Stored data:
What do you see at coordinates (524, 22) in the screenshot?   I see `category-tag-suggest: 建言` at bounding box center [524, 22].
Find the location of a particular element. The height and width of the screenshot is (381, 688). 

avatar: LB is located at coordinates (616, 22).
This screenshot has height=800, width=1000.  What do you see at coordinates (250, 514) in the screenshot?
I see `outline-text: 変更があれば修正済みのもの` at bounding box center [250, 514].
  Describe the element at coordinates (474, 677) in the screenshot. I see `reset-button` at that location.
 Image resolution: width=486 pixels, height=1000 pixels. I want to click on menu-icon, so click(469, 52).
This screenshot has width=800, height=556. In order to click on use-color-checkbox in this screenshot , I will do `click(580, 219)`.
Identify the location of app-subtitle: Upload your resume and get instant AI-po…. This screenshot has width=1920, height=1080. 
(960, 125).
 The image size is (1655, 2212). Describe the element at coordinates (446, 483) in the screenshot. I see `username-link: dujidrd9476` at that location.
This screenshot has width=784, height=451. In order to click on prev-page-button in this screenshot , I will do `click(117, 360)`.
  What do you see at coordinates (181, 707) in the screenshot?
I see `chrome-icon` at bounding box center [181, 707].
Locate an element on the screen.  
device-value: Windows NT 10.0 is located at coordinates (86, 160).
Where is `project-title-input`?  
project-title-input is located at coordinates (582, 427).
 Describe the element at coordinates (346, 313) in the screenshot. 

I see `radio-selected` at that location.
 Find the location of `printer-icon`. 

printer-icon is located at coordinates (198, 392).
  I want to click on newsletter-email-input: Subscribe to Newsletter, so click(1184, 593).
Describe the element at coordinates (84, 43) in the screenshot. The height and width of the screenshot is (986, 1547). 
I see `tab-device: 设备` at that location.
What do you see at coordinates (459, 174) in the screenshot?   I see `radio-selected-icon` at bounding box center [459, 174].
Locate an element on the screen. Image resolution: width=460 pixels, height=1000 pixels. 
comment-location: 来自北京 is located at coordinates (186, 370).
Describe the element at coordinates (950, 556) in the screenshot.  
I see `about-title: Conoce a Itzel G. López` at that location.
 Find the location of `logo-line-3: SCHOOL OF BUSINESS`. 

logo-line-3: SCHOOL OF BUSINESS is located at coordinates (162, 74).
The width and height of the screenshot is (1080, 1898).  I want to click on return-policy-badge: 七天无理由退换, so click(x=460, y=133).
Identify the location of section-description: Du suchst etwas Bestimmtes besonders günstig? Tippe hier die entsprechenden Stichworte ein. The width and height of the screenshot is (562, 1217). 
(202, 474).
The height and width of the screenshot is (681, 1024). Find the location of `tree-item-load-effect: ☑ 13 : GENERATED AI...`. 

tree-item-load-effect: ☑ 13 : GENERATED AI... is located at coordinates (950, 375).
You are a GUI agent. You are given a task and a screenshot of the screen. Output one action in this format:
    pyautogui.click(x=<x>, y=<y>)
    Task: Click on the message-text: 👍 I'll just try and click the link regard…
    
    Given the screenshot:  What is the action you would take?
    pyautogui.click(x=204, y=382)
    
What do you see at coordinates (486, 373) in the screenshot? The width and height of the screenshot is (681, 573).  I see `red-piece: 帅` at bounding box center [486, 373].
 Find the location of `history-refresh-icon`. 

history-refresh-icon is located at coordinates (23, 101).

What is being asked:
Print verbatim the listing lines from the line containing "Locate an element on the screen. Image" through the line containing "tree-item-load-effect: ☑ 13 : GENERATED AI... is", inclusive.

Solution:
Locate an element on the screen. Image resolution: width=460 pixels, height=1000 pixels. 
comment-location: 来自北京 is located at coordinates (186, 370).
Describe the element at coordinates (950, 556) in the screenshot.  
I see `about-title: Conoce a Itzel G. López` at that location.
 Find the location of `logo-line-3: SCHOOL OF BUSINESS`. 

logo-line-3: SCHOOL OF BUSINESS is located at coordinates (162, 74).
The width and height of the screenshot is (1080, 1898).  I want to click on return-policy-badge: 七天无理由退换, so click(x=460, y=133).
Identify the location of section-description: Du suchst etwas Bestimmtes besonders günstig? Tippe hier die entsprechenden Stichworte ein. The width and height of the screenshot is (562, 1217). 
(202, 474).
The height and width of the screenshot is (681, 1024). Find the location of `tree-item-load-effect: ☑ 13 : GENERATED AI...`. 

tree-item-load-effect: ☑ 13 : GENERATED AI... is located at coordinates (950, 375).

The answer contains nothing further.